Jonathan Shroyer is an 80-20 manager.
The chief customer experience innovation officer at Arise Virtual Solutions, he learned the value of the 80-20 approach when working for the customer service team at Microsoft, which was deep into analytics. Often called the Pareto Principle, it traces back to economist Vilfredo Pareto’s finding that 80 per cent of the land in Italy was owned by 20 per cent of the population. These days it has been extended to the notion that often 80 per cent of a company’s revenue comes from 20 per cent of its customers or 80 per cent of the profits result from the work of 20 per cent of employees.
Mr. Shroyer has applied the notion to the art of management itself, with these five prescriptions:
- Spend 80 per cent of your time on the 20 per cent that is your most important work.
- Spend 80 per cent of your time listening and 20 per cent speaking.
- Spend 80 per cent of your time coaching your top 20 per cent of performers.
- Spend 80 per cent of your time with others asking questions and 20 per cent providing answers.
- Spend 80 per cent of your feedback time praising and 20 per cent being critical.
Don’t get hung up on the exact percentages; focus on the powerful leverage you might gain from embracing such imbalances. “Often we spend our time in the wrong places,” he says in an interview, noting that prevents an optimum outcome. “You need to prioritize where you spend 80 per cent of your time to get that valued output.”
Most people, he finds, get stuck repeating what has been done before and as the landscape changes have trouble letting go. His first rule forces you to look at your work – say the top 10 things you do – and pick the two activities that create the most value or contribute the most to satisfying your key performance indicators. You should spend 80 per cent of your time on those items and determine whether you can eliminate some of those other activities.
In large organizations, it can be difficult to make these changes directly so sometimes you have to do it indirectly and seek forgiveness later, as he has in the past. In mid-sized companies or startups there can be a stronger urge for innovation, which this fits. But the big obstacle remains our own psychology: We prefer stability, doing what we have always done.
He used to be an 80 per cent speaker, thinking as a leader it was expected he would know everything and dominate discussion. But in order to learn, dialogue is vital. If five people attend a meeting and everybody speaks for about the same amount of time, he says it provides a well-rounded discussion and the issue is probed from varied perspectives. If the leader dominates the discussion, at the end they just confirm the idea in their head rather than advance their thinking. If you wish to change and become a 20 per cent speaker, he warns not to expect it to happen overnight.
In coaching, you want to focus where you can get the most return for your time. That select 20 per cent of your staff may not be the top people but instead those with the greatest potential to produce more. Then give them 80 per cent of the time you can devote to coaching. He recognizes this will infuriate those who believe a leader must give equal attention to all. “But at the end of the day, 20 to 30 per cent of your team are going to provide 60 to 70 to 80 per cent of the value,” he says.
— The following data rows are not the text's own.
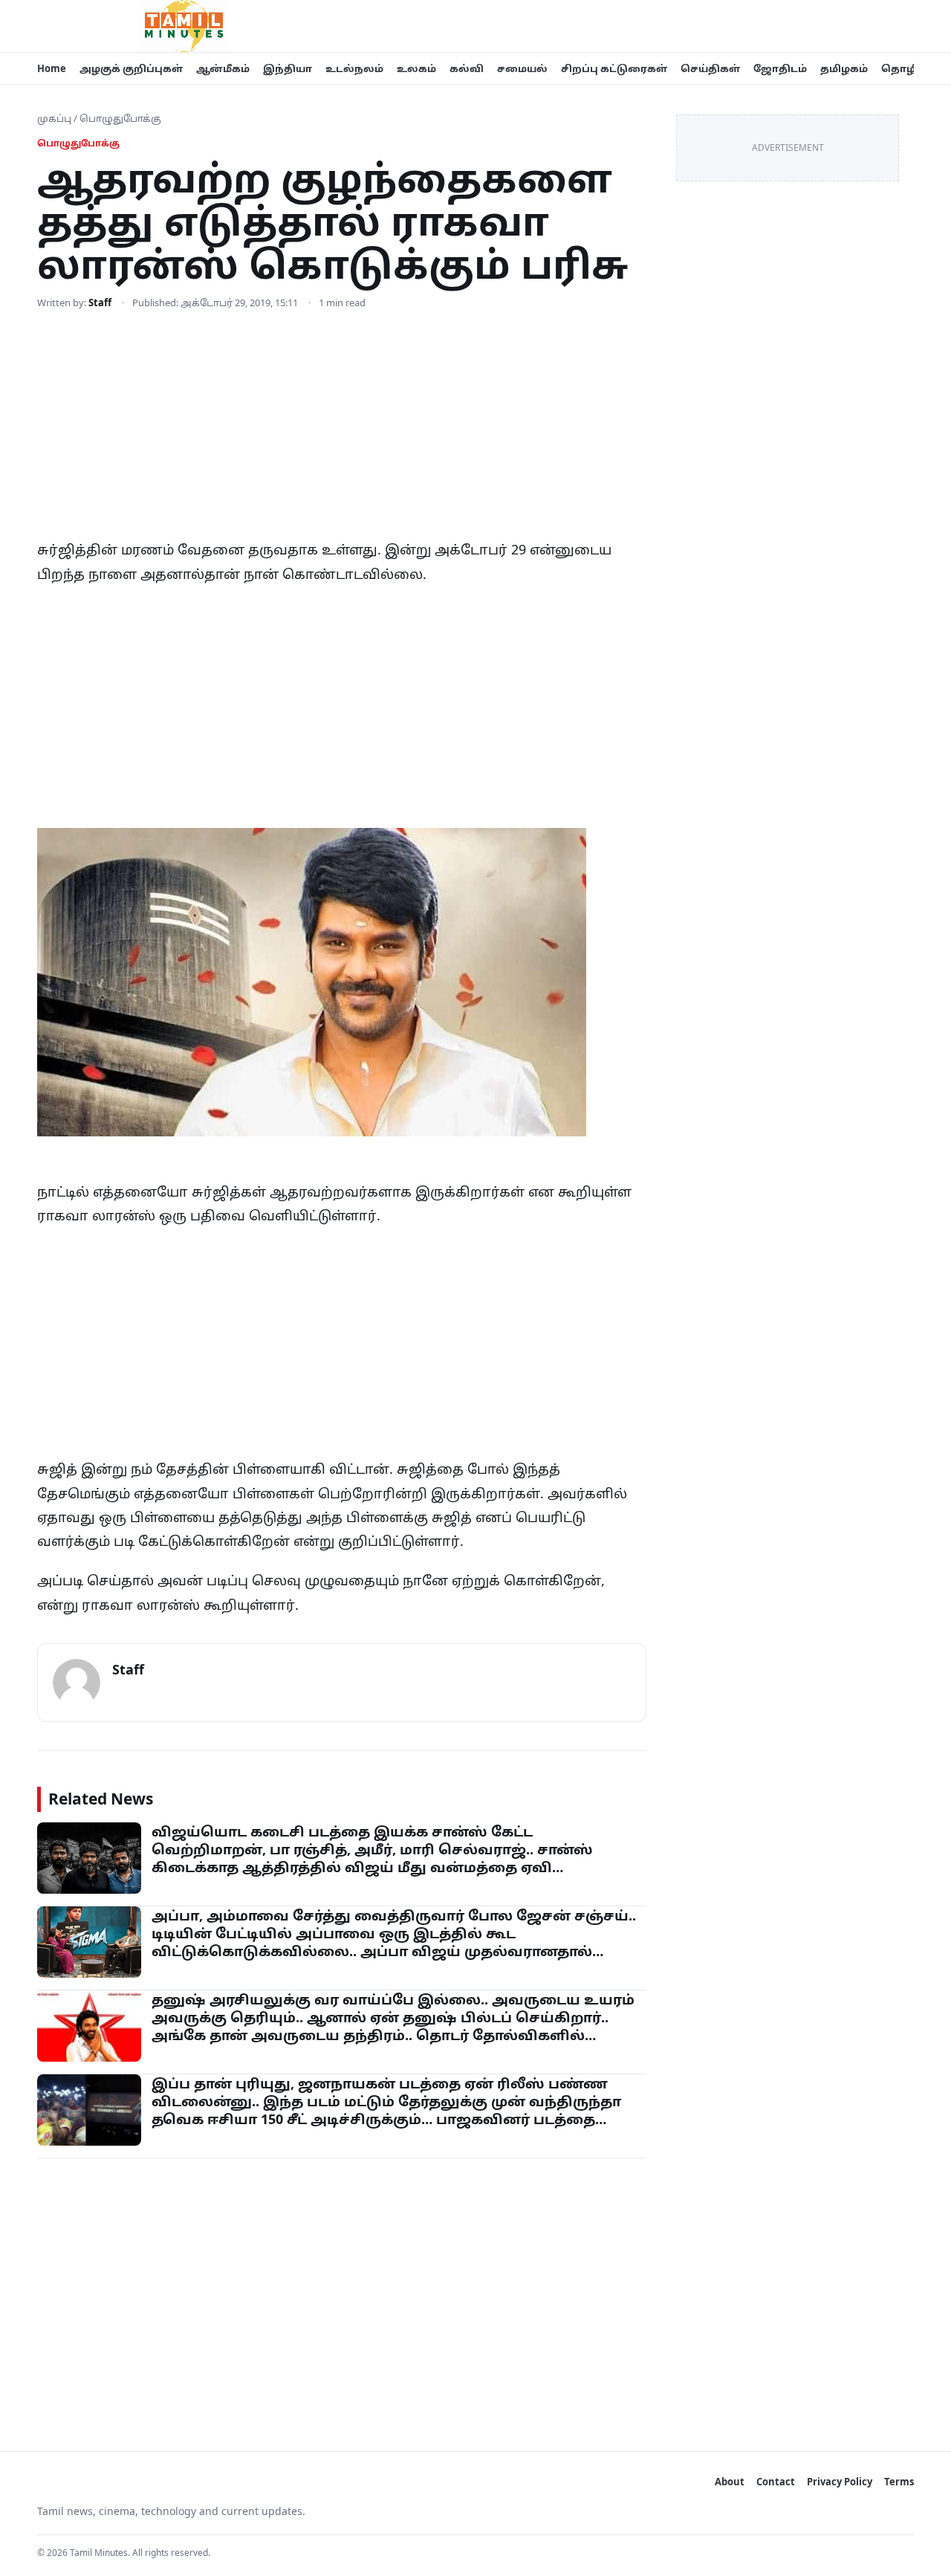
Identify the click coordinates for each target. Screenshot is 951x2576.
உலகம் (416, 68)
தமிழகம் (844, 68)
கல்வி (466, 68)
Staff (99, 302)
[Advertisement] (341, 427)
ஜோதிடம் (780, 68)
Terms (899, 2481)
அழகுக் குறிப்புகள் (131, 68)
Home (51, 68)
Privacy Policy (839, 2481)
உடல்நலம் (354, 68)
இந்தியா (287, 68)
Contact (775, 2481)
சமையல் (522, 68)
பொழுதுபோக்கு (120, 118)
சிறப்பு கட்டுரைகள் (614, 68)
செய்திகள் (710, 68)
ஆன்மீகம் (223, 68)
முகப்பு (54, 118)
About (729, 2481)
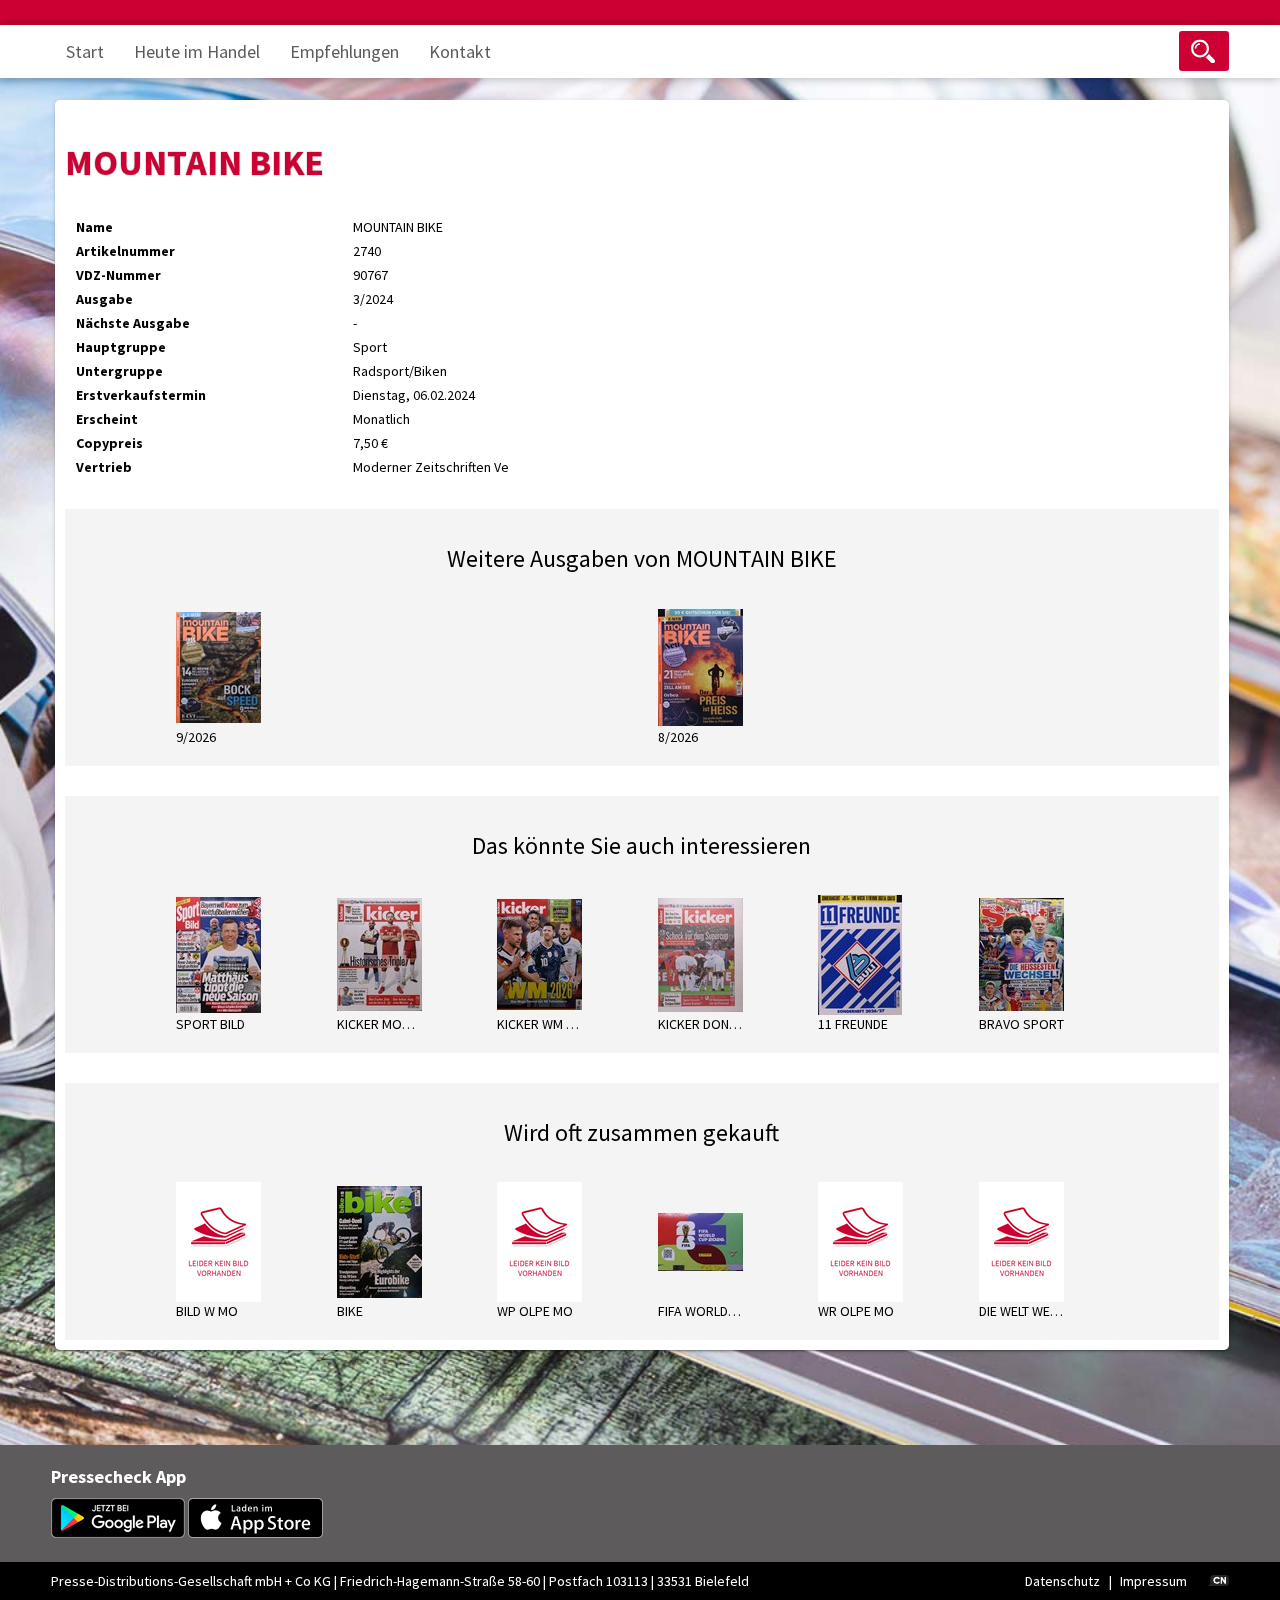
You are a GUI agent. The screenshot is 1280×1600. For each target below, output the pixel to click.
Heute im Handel (197, 51)
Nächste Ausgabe (133, 323)
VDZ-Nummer (118, 275)
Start (85, 51)
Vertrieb (104, 467)
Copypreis (109, 443)
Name (94, 227)
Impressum (1153, 1581)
You still support and coach others, but intentionally devote extra time to a designated few.
As well as watching how much you speak in meetings and with others, you need to study what you are saying. Asking questions 80 per cent of the time will unlock more knowledge and ideas, especially when probing for the root causes of a problem, rather than supplying your answers up front. In particular, direct questions at people who don’t speak much. He stresses this rule requires being alert to context: In some meetings you need to ask more questions and in others you may be required to supply more direction.
Most people, he feels, know what they aren’t good at so it’s not effective to repeat that point in feedback conversations. It just reduces their confidence and doesn’t help them grow. Your role as a leader and human being is to support them and if you recognize they did something great, praise them. You still may want to give them constructive feedback at intervals, but be mindful of how often that occurs – and also tone.
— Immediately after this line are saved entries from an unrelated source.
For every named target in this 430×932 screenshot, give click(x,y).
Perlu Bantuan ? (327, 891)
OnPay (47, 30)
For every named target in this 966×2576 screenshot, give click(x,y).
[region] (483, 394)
Is there an 80-20 to his own prescriptions? He believes the second and fifth – spending 80 per cent of your time listening, and 80 per cent of your feedback praising – are the most important as they will have a greater influence on other people. Managers, after all, spend most of their life influencing others, and those will magnify your impact the most.
Cannonballs
- When reviewing a project or activity, Gillian Zamora, head of product and user experience at Charter information services, shares the four L’s format: What did we like, learn, lack, and long for?
- Human resources executive Ayesha J. Whyte recommends these probes to evaluate the intellectual curiosity of a job candidate: Tell me about something you recently taught yourself. What books have you read lately? Tell me about your hobbies. How do you strive for continual self-improvement? What interests you about this position?
- The Nielsen Norman Group says the winners of this year’s awards for best Intranet design supported back-to-office and hybrid work, with such features as a desk-booking tool for fair and efficient desk usage and mobile apps to reserve parking spots and check office occupancy before deciding whether to work in the office. AI-powered chatboxes provided innovative ways for employees to access information and services.
Harvey Schachter is a Kingston-based writer specializing in management issues. He, along with Sheelagh Whittaker, former CEO of both EDS Canada and Cancom, are the authors of When Harvey Didn’t Meet Sheelagh: Emails on Leadership.